■ TEXTE FOURNI ■

────────

Commentaire sur :
Steven Levy, Hackers, Delta Publishing, 1994
Il s'agit de la deuxième édition d'un ouvrage publié en
1984, et enrichi d'un chapitre supplémentaire en 1994.
Les "hackers" dont parle Steven Levy ne sont pas
les briseurs de codes, les fabricants de virus, les fraudeurs que ce mot évoque
aujourd'hui, mais les pionniers de l'informatique personnelle. Le mot "hacker",
en vieillissant, a pris une connotation négative qu'il n'a pas du tout dans ce livre.
L'informatique était, dans les années 60, l'affaire des
professionnels style IBM, en costume, cravate noire et chemise blanche. Les utilisateurs
n'étaient pas autorisés à approcher la machine. Ils tapaient leurs programmes sur des
cartes perforées et passaient le paquet de cartes à travers un guichet ; puis, quelques
heures ou quelques jours après, ils trouvaient le listing dans leur casier - et le plus
souvent ce listing leur signalait une erreur dans le programme. Il fallait la corriger,
puis taper les nouvelles cartes, passer le nouveau paquet de cartes à travers le guichet,
et de nouveau attendre...
Les hackers (que d'autres ont appelé "hobbyists")
voulaient enjamber cette procédure. Ils revendiquaient le droit de comprendre comment la
machine fonctionne, d'y mettre les mains, d'y accéder, de travailler en temps réel, et
de modifier la façon dont on utilisait l'ordinateur. L'équipe la plus flamboyante a
été celle du MIT, puis par dissémination d'autres équipes de passionnés se sont
créées. Ils ont mis au point des langages, des méthodes, ils ont inventé
l'intelligence artificielle, etc.

────────

■ JEU DE DONNÉES ■
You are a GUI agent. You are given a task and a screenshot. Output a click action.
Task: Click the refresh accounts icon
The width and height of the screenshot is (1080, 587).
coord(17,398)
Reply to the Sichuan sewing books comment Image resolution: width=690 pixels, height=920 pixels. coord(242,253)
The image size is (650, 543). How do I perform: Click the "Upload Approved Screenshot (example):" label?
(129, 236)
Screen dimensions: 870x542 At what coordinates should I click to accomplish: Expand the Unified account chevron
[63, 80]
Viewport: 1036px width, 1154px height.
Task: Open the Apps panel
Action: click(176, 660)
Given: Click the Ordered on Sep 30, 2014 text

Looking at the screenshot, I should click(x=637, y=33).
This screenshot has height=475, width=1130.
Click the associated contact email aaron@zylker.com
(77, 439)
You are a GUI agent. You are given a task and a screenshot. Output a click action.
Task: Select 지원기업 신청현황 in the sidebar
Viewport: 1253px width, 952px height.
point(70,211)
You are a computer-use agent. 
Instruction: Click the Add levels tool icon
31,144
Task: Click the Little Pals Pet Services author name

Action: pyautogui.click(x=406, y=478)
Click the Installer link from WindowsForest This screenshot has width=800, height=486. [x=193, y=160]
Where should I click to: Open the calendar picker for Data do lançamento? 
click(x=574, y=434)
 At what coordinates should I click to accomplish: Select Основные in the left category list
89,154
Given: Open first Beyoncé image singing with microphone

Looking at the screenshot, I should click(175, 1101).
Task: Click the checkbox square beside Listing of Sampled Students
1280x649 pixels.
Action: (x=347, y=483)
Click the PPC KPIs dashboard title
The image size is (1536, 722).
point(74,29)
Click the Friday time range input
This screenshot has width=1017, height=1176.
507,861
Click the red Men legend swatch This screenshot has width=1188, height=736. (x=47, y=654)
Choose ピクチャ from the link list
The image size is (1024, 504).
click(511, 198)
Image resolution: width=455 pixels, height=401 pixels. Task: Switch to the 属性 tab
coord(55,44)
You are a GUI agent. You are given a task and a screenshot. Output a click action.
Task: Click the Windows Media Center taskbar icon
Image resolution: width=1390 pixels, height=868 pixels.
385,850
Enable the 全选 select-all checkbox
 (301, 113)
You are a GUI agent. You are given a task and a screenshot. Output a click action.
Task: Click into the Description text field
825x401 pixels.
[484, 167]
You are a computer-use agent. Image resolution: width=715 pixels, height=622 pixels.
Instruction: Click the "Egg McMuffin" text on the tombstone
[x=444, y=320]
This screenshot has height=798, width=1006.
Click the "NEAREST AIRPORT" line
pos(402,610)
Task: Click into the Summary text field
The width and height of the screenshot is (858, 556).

────────

■ SÉRIE DE TÂCHES ■
(a) Transcrivez le passage du commentaire sur l'ouvrage Hackers qui commence par « voulaient enjamber cette » et se termine par « l'intelligence artificielle, etc. ».
(b) D'après le commentaire sur l'ouvrage Hackers, en quelle année la première édition du livre a-t-elle paru ?
(c) Reprenez le commentaire sur l'ouvrage Hackers à la suite de sa dernière phrase.

■ RÉPONSES PAR TÂCHE ■
(a)
voulaient enjamber cette procédure. Ils revendiquaient le droit de comprendre comment la
machine fonctionne, d'y mettre les mains, d'y accéder, de travailler en temps réel, et
de modifier la façon dont on utilisait l'ordinateur. L'équipe la plus flamboyante a
été celle du MIT, puis par dissémination d'autres équipes de passionnés se sont
créées. Ils ont mis au point des langages, des méthodes, ils ont inventé
l'intelligence artificielle, etc.

(b) En 1984.

(c)
Puis ils ont cherché à mettre l'ordinateur à la
disposition de tout le monde. D'abord par la dissémination de terminaux, puis par la mise
au point du micro-ordinateur. Levy raconte la naissance de l'Altair, machine dont la seule
interface avec l'utilisateur était constituée d'une rangée d'interrupteurs et d'une
rangée de lampes, et dans laquelle il fallait entrer le programme (langage machine codé
en base huit !) lors de chaque utilisation, au point que les hackers avaient rapidement le
bout des doigts calleux. Puis il raconte la naissance des Apple I et II.
Levy nous fait partager les rêves, les ambitions, de ces
passionnés qui travaillaient trente heures d'affilée, et sacrifiaient leur hygiène et
leur vie affective à l'exploration des possibilités offertes par l'ordinateur, au
développement des outils qui permettaient de les élargir. Leur imprégnation
par le langage informatique les coupait des modes de communications usuels et
les isolait des autres êtres humains, comme le
montre le problème survenu entre Saunders
et son épouse. Ils avaient une morale, "the hackers ethic", reposant sur quelques
points fondamentaux : libre accès à la machine, liberté et gratuité des logiciels,
coopération etc. L'émergence du commerce des logiciels a mis un terme à cette époque.
Toutefois la créativité des hackers avait permis le démarrage d'une nouvelle économie.
Le livre de Lévy date de 1984 (le complément apporté lors
de la deuxième édition en 1994 ne comporte qu'un chapitre de mise à jour), mais il
mentionne certaines des questions qui nous tracassent aujourd'hui. Si l'on a en tête un
modèle en couches de l'informatique, on voit en effet se déplacer la "couche
critique", celle qui se trouve sur le front de taille de la discipline. Il s'agissait
dans les années 60 de mettre au point les langages facilitant la diversification des
utilisations de l'ordinateur. La couche critique était celle du "software".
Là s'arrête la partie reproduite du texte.